Falar de um certo Leminski, de nome Paulo, é cavoucar, como dizia Gaston Bachelard, “em florestas piedosas, florestas alquebradas de onde não se arrancam os mortos. Infinitamente fechadas, cerradas por velhos troncos, com enorme e profunda camada de musgo, habitantes delicados das florestas de nós mesmos”.

É sem dúvida um grande devaneio.

Leminski, o Paulo

Paulo Leminski nasceu e viveu em Curitiba, cidade que não abandonou, “a casa da mãe” que insistiu em fazer de lar durante toda a vida. Casou, amou, teve filhos e criou, criou muito, como a máxima dos navegadores subvertida por Pessoa onde viver não é preciso, o que é preciso é criar. Em cartas trocadas com o amigo e poeta Regis Bonvicino, porém, dizia ter aprendido e compreendido que é “a linguagem que está a serviço da vida e não a vida a serviço da linguagem. A linguagem simplesmente vem, sai na urina. Acontece”.

Leminski sofreu forte influência do movimento concreto, que segundo Ana de Oliveira e o projeto “Tropicalismo”, caracterizou-se como uma vanguarda literária surgida no Brasil na segunda metade dos anos 50. Em 1958, os poetas Haroldo de Campos, Augusto de Campos e Décio Pignatari lançaram, no número 4 da revista Noigandres, o manifesto intitulado “Plano-Piloto para Poesia Concreta”.

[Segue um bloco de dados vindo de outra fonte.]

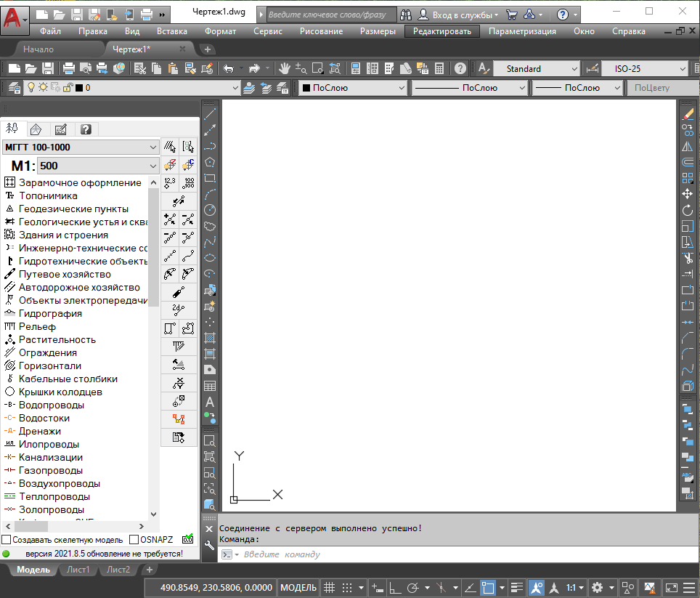This screenshot has width=700, height=598.
Task: Select the Circle drawing tool
Action: click(210, 210)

A proposta era questionar a forma tradicional da poesia estruturada em rimas e métricas, decretando o fim do verso e sugerindo substituí-lo por novas estruturas baseadas na disposição espacial das palavras em alinhamentos geométricos. Buscando uma nova forma para veicular a expressão poética, os concretistas vão concentrar suas preocupações na materialidade da palavra, nos seus aspectos sonoro (musical) e gráfico (visual). A poesia concreta resgata e radicaliza propostas formalistas anteriores que percorreram difusamente os movimentos de vanguarda do início do século.

O mote dos concretistas é o dístico do poeta russo do começo do século, Maiakovski: “Sem forma revolucionária não há arte revolucionária”. Suas principais influências: MallarméJames Joyce, Maiakóvski, SouzândradeEzra PoundE.E. CummingsJoão Cabral de Melo Neto e Oswald de Andrade.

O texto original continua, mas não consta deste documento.